▸ Given entries
BEGIN

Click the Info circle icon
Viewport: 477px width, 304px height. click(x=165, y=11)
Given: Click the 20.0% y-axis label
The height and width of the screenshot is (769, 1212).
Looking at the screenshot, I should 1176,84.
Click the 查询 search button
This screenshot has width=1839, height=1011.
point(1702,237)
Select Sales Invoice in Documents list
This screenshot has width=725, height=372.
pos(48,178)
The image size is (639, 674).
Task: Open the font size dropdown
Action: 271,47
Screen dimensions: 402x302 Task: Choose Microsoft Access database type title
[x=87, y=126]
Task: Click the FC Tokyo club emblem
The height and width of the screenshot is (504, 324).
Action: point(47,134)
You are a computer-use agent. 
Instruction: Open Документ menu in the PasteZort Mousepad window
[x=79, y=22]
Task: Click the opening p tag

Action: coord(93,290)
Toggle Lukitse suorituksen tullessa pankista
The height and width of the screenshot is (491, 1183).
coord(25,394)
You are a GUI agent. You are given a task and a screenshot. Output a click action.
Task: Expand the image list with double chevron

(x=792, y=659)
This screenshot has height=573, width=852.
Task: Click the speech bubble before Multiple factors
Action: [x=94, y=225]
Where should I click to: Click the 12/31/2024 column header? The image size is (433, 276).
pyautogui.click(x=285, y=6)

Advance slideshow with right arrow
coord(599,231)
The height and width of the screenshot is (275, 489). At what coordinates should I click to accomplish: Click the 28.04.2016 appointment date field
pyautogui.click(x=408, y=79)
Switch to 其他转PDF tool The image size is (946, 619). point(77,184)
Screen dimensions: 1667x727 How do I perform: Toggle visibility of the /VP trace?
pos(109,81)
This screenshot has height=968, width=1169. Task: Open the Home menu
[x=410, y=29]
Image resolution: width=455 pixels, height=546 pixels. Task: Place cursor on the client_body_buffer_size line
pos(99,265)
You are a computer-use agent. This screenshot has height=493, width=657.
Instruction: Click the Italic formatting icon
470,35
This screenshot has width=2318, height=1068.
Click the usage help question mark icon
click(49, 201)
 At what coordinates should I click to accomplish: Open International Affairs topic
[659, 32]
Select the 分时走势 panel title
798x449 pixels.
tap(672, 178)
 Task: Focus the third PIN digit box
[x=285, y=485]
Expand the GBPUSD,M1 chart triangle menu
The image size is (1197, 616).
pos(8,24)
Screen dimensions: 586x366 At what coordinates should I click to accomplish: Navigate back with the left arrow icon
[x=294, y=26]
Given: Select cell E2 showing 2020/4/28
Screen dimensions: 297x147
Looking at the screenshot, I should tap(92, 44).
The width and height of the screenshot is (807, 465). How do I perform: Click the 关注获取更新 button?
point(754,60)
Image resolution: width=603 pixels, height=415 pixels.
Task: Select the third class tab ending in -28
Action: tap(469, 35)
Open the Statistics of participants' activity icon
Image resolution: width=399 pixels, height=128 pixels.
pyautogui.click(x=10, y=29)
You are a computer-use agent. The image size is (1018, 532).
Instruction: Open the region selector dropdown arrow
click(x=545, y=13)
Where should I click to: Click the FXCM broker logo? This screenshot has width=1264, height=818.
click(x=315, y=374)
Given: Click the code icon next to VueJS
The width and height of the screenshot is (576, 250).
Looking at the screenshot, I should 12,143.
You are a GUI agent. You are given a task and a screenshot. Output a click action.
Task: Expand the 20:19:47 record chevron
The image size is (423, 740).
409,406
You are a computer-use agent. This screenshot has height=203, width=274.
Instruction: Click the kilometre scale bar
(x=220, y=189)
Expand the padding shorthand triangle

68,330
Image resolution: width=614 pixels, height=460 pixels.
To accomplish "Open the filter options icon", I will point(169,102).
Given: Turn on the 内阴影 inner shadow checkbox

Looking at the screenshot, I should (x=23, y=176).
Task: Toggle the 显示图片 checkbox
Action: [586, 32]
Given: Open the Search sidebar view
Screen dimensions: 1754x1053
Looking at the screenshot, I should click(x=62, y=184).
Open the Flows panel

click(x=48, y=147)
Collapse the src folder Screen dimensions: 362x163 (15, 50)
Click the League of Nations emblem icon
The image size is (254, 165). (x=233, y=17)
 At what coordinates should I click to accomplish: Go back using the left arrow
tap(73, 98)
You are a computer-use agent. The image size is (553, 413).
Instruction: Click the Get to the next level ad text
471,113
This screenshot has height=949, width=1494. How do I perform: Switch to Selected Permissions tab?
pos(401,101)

END

▸ Do this
Give the stretch of entries from the line containing "Given: Click the 20.0% y-axis label" through the line containing "Action: [x=94, y=225]" again, switching "double chevron" to "double arrow" and leaving everything else as it is.

▸ The reply
Given: Click the 20.0% y-axis label
The height and width of the screenshot is (769, 1212).
Looking at the screenshot, I should 1176,84.
Click the 查询 search button
This screenshot has width=1839, height=1011.
point(1702,237)
Select Sales Invoice in Documents list
This screenshot has width=725, height=372.
pos(48,178)
The image size is (639, 674).
Task: Open the font size dropdown
Action: 271,47
Screen dimensions: 402x302 Task: Choose Microsoft Access database type title
[x=87, y=126]
Task: Click the FC Tokyo club emblem
The height and width of the screenshot is (504, 324).
Action: point(47,134)
You are a computer-use agent. 
Instruction: Open Документ menu in the PasteZort Mousepad window
[x=79, y=22]
Task: Click the opening p tag

Action: coord(93,290)
Toggle Lukitse suorituksen tullessa pankista
The height and width of the screenshot is (491, 1183).
coord(25,394)
You are a GUI agent. You are given a task and a screenshot. Output a click action.
Task: Expand the image list with double arrow

(x=792, y=659)
This screenshot has height=573, width=852.
Task: Click the speech bubble before Multiple factors
Action: [x=94, y=225]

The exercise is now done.